Non è sempre tempo di mediare
Sono arrabbiata. Sento dentro di me la salutare fiamma di quella rabbia appassionata che porta pulizia e risveglio.
Non voglio più ascoltare il più o meno esplicito veleno della lamentazione, i “sì, però…”, gli “era meglio prima”… “ma avrei voluto che fosse diverso”…
Continuo a sentire riferimenti a “quando l’Italia si è fermata”… … …!!??…
Per quanto tempo ancora saremo ciechi ed autocentrati? Ci domandiamo CHI SI è FERMATO?
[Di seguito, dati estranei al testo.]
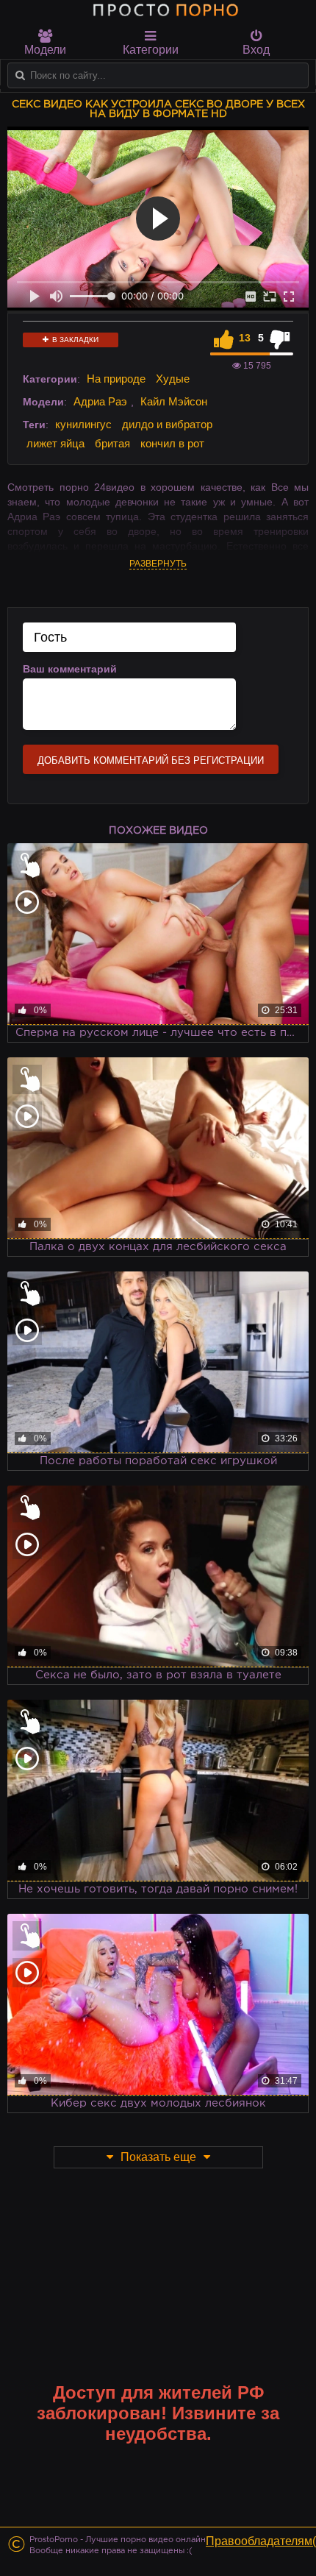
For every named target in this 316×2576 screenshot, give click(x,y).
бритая (112, 443)
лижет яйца (55, 443)
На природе (116, 378)
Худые (173, 378)
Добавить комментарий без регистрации (150, 760)
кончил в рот (172, 443)
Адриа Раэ (100, 401)
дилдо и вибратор (167, 424)
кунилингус (83, 424)
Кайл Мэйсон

Si sono forse fermati gli operatori sanitari, le forze dell’ordine, i furgoni che consegnavano le merci di prima necessità, gli operatori ecologici, gli assistenti sociali, i dipendenti dei supermercati? Si sono forse fermati gli insegnanti o i genitori che all’improvviso hanno dovuto cimentarsi con la benedetta/maledetta DAD? E tutti quegli imprenditori che hanno pagato di tasca propria gli stipendi perchè si sono sentiti responsabili dei propri dipendenti? Si sono fermati??
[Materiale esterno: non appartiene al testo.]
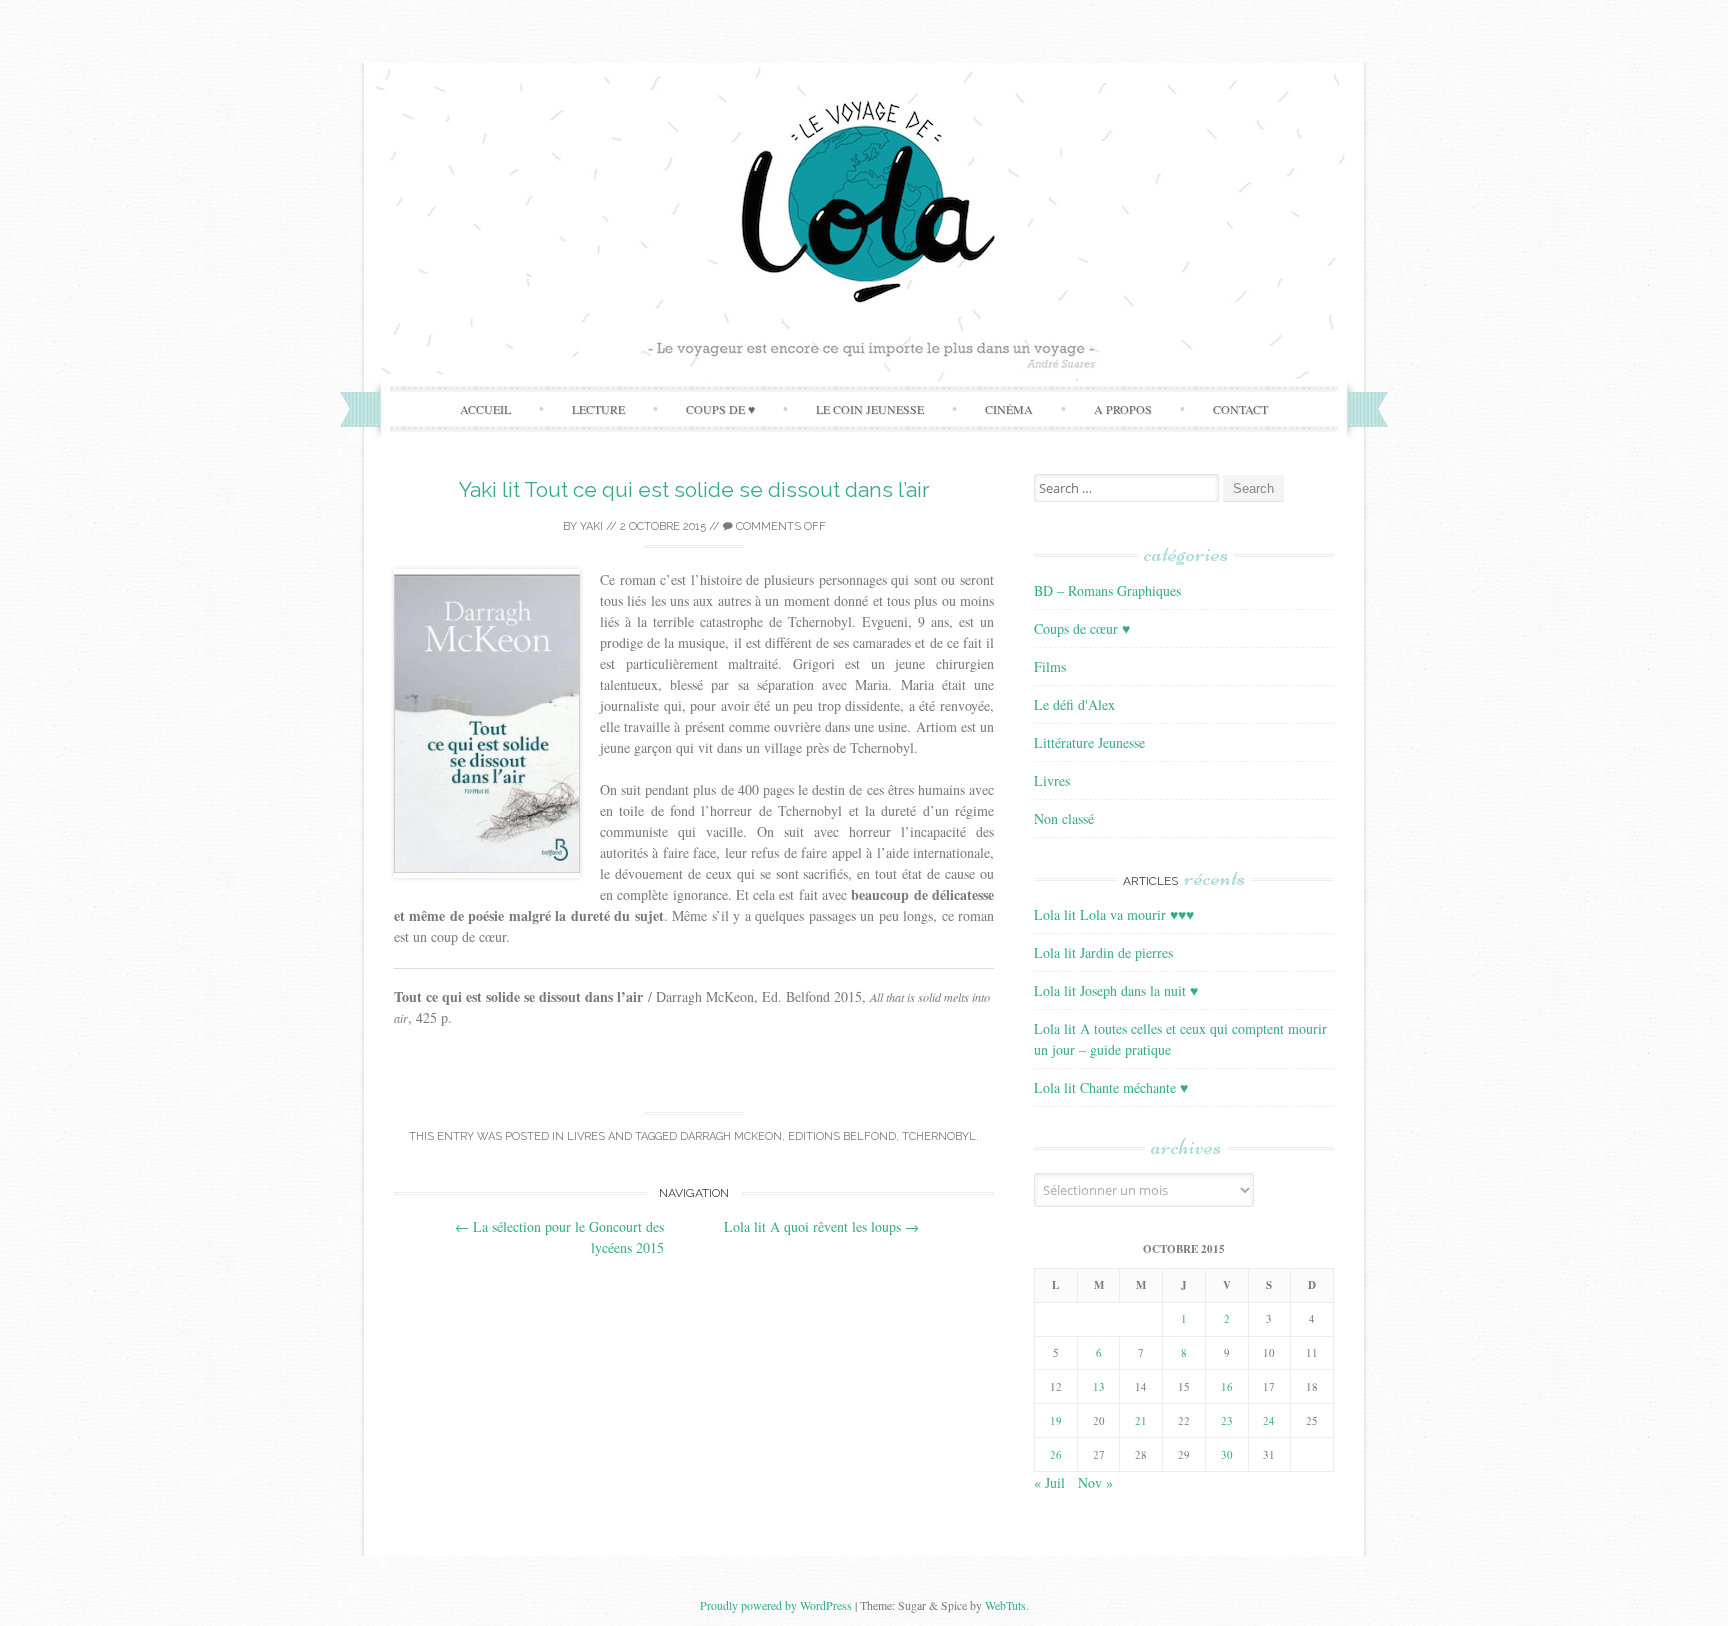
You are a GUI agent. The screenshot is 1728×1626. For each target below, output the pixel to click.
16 (1227, 1386)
Sono furibonda per la diffusa incapacità di incarnare un profondo e permanente stato di gratitudine, per l’abitudine malata di enfatizzare i propri diritti e la pressochè totale perdita di senso del dovere.
Mi sono nauseata di “opinioni personali” infarcite di supponenza e basate su “IO SONO”, senza mai farsi né fare domande.
E’ drammaticamente evidente quanto siamo ancora lontani dal senso del noi, dalla ricerca sincera e faticosa di una visione ampia, umile, fondata su dati di fatto e sul decentramento da sè. Persino le mappe geografiche sono diventate autoreferenziali!! …basta vedere come qualunque navigatore ci presenti il mondo a partire dal “centro”, ovvero il luogo in cui IO mi trovo ! Possiamo proprio dire che la rivoluzione copernicana non ci ha minimamente sfiorati.
Prevalgono le scenografie: chi ha la maggior capacità scenica si assicura l’audience del momento, aggancia le pance e scatena le emozioni. E…guarda un po’!… in una società che enfatizza la ragione, con una mente ipertrofica, incapace di vivere le emozioni e di riconoscerle come elemento fondamentale di conoscenza di sè, sono proprio le emozioni – incontrollate e incontrollabili – che diventano il principale strumento decisionale della società.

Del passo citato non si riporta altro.